图2为本发明涉及的实施例1制备的PCL支架和负载双向梯度ECM涂层的支架电镜表征示意图。A为取向PCL支架电镜图,B为负载双向梯度ECM涂层的支架电镜图。
图3为本发明实施例1利用染料验证ECM涂层是否为双向梯度的荧光显微镜梯度量化实验结果示意图。
图4为本发明涉及的实施例4内皮细胞在负载双向梯度ECM涂层的血管修复支架表面生长1、3、5天的细胞增殖情况。

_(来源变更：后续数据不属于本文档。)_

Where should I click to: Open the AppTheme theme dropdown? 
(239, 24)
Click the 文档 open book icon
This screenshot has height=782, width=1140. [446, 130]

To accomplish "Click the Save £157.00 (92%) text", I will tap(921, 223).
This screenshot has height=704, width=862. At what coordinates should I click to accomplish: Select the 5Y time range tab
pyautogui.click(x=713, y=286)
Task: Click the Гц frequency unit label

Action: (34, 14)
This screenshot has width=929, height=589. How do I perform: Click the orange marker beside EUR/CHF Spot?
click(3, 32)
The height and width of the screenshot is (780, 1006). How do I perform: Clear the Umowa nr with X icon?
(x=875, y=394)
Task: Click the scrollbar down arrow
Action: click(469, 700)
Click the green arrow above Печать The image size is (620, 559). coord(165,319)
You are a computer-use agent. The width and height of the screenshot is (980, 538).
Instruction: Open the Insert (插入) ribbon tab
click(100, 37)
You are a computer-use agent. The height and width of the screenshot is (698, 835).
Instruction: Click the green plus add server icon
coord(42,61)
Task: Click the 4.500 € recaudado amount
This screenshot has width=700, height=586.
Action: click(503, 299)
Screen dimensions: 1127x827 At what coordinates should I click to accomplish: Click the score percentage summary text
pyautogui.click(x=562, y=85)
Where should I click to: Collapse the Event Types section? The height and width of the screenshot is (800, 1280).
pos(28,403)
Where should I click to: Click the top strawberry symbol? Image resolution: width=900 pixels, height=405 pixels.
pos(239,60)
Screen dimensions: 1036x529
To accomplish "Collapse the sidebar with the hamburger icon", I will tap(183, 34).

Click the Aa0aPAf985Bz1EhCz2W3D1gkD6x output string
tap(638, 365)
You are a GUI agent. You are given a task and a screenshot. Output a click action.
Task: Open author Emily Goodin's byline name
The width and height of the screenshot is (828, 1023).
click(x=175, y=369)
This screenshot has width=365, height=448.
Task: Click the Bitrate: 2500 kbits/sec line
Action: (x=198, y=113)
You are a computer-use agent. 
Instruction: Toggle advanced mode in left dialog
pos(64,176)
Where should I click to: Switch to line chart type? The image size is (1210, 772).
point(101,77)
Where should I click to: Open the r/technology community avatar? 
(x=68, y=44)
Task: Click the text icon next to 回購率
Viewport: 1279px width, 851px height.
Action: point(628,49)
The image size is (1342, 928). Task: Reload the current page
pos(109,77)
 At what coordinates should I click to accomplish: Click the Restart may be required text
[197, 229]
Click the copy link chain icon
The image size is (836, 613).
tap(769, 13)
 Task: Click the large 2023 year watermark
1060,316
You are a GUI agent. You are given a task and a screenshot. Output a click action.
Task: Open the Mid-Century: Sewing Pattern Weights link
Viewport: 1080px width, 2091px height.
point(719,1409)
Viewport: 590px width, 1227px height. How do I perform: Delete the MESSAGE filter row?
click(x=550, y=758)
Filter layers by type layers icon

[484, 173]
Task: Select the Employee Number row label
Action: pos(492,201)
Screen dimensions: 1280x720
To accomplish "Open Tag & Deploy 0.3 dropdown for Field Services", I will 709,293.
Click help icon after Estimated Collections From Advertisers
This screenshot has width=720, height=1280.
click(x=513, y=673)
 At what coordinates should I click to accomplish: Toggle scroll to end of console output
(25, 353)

图5为本发明涉及的实施例5内皮细胞在负载双向梯度ECM涂层的取向纤维支架表面生长3天后细胞迁移情况实验结果示意图,其中A-D为细胞生长3天后细胞迁移状况的荧光显微镜照片(A图为Glass组;B图为Blank组;C图为Gradient组;D图Uniform组;E图为总细胞数;F图为三个区域细胞数的统计。
图6为本发明涉及的实施例5内皮细胞在双向梯度ECM涂层的取向纤维支架生长3天后细胞骨架荧光显微镜结果示意图,其中A图为Glass组;B图为Blank组;C图为Gradient组;D图为Uniform组。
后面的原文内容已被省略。